About a year ago, Argentina – which has inflated away and/or defaulted on its currency every few decades for the past century – issued 100-year government bonds. And the issue was oversubscribed, with yield-crazed developed-world institutions throwing money at the prospect of a lifetime of 7% coupon payments.

A contemporaneous media account of the deal:

Argentina sees strong demand for surprise 100-year bond

(CNBC) – Argentina sold $2.75 billion of a hotly demanded 100-year bond in U.S. dollars on Monday, just over a year after emerging from its latest default, according to the government.

The South American country received $9.75 billion in orders for the bond, as investors eyed a yield of 7.9 percent in an otherwise low yielding fixed income market where pension funds need to lock in long-term returns.

Thanks to a stronger-than-expected peso currency, the government has increased its overall 2017 foreign currency bond issuance target to $12.75 billion from its previous plan of issuing $10 billion in international bonds, Finance Minister Luis Caputo told reporters in Buenos Aires.

Argentina is going to the international capital markets to help finance a fiscal deficit of 4.2 percent of gross domestic product this year.
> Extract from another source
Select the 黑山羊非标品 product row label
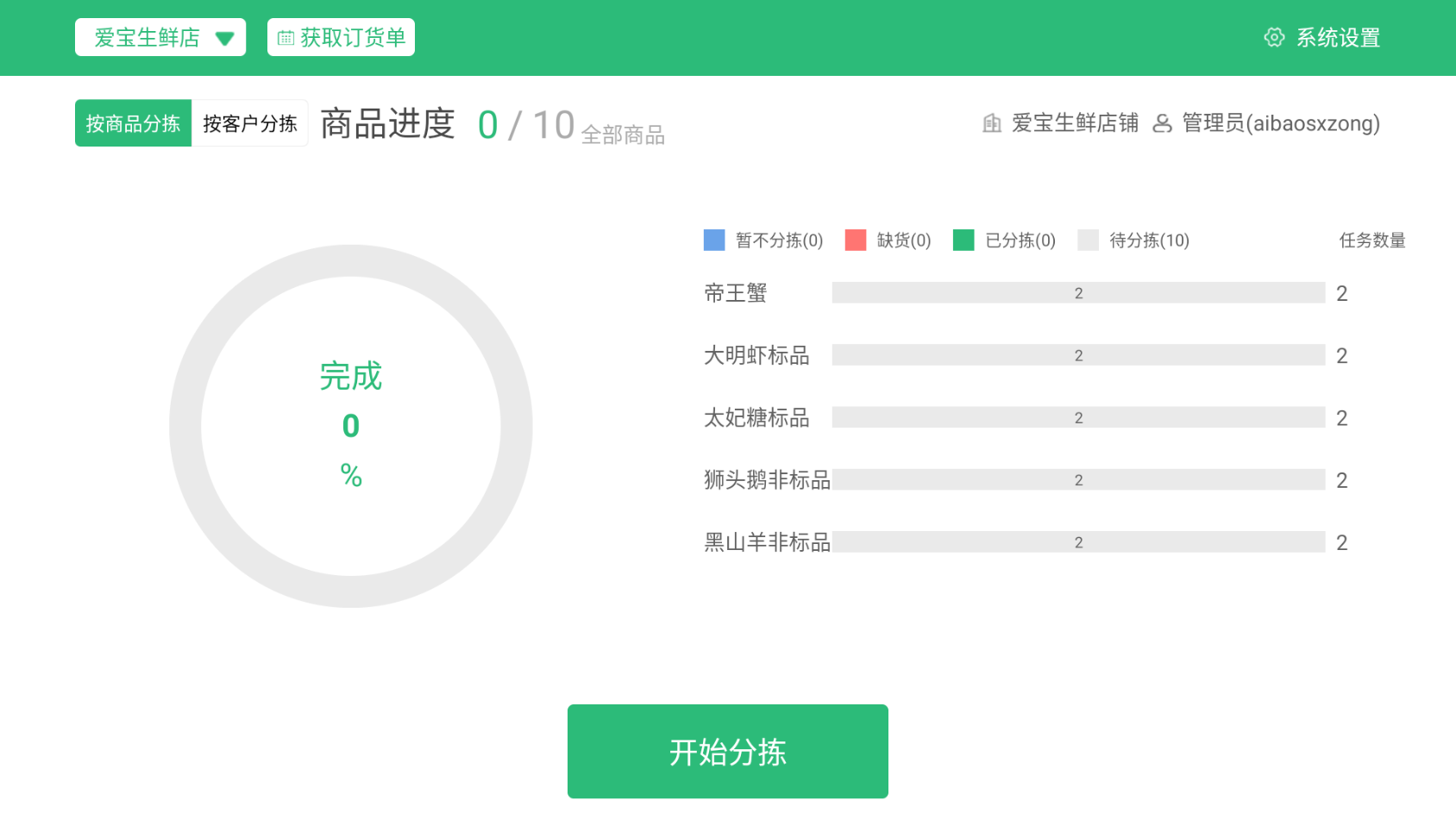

Caputo said Argentina has $2.6 billion in bonds left to be issued this year. The new paper could be denominated in euros, yen or Swiss francs.

The new bond had a coupon of 7.125 percent, the finance ministry said in a statement that hailed success of the sale as evidence that Argentina had regained “credibility and confidence.”
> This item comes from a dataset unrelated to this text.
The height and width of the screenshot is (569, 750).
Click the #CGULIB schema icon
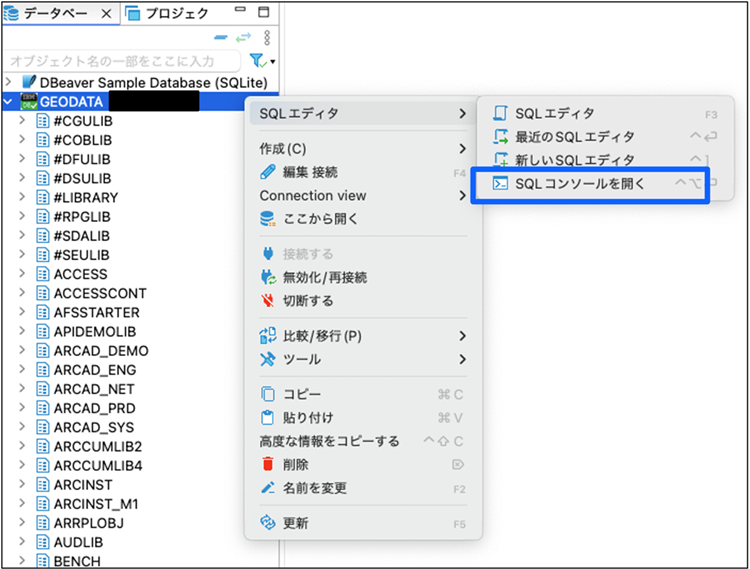pyautogui.click(x=42, y=121)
That similar transactions between US and European “investors” and Latin American countries have happened with regularity and have nearly always blown up in the investors' faces once again didn't matter.

And once again it's blown up. This time with more than the usual shock and awe.

Now the question is, who's stuck with those 100-year bonds that are plunging in value and will – possibly soon – default? The above article noted that pension funds were especially interested.